### Required work
Retype the forum post on DS18B20 CRC checking below, from "I admit freely" up to and including "of this one.".

### Passage given

= = = =

I admit freely that I'm no CRC expert and my eyes tend to glaze over whenever I try to make sense of the specific method with which the 1-wire devices calculate the CRC value. An excerpt from the datasheet is at the bottom of this post.

My understanding of the above code (not necessarily correct) is as follows:

1400 OWREAD io_pin,2,9,rsp(0)
This piece of the above code reads 9 bytes from the scratchpad of a DS18B20 temperature probe. The first 2 bytes are really all that's required if you only want the temperature data, but the final byte is where the CRC value is held. 99% sure of this one.

1410 crc = OWCRC8(9,rsp(0))
This line is where I'm not sure exactly what's going on. It would seem that it takes all 9 bytes, re-calculates the CRC from the first 8 bytes, compares that with the 9th CRC byte of the received data and returns a value (?) depending on the comparison.

1430 IF crc <> 0 THEN ' If data is corrupt
This line seems to support the idea that a returned value of "0" means no error found? I don't really understand what you mean when you refer to "The common CRC"? I'll go google it shortly.

= = = =

### Items for locating words and elements
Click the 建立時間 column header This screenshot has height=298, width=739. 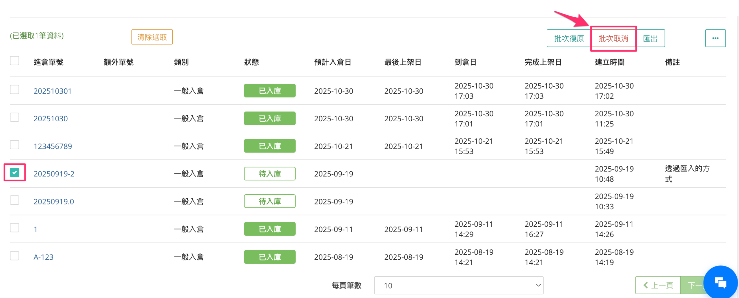click(x=609, y=62)
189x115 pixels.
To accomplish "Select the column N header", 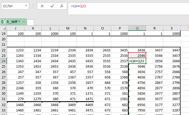I will click(85, 28).
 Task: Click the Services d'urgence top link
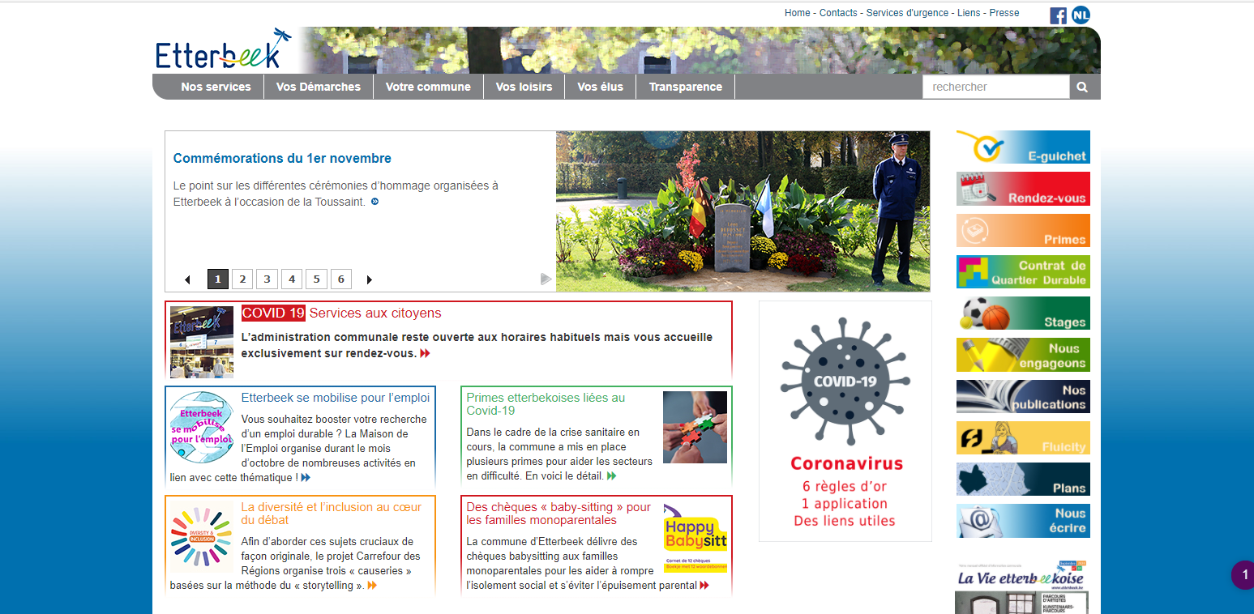(x=909, y=13)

= = = =

### Response
I admit freely that I'm no CRC expert and my eyes tend to glaze over whenever I try to make sense of the specific method with which the 1-wire devices calculate the CRC value. An excerpt from the datasheet is at the bottom of this post.

My understanding of the above code (not necessarily correct) is as follows:

1400 OWREAD io_pin,2,9,rsp(0)
This piece of the above code reads 9 bytes from the scratchpad of a DS18B20 temperature probe. The first 2 bytes are really all that's required if you only want the temperature data, but the final byte is where the CRC value is held. 99% sure of this one.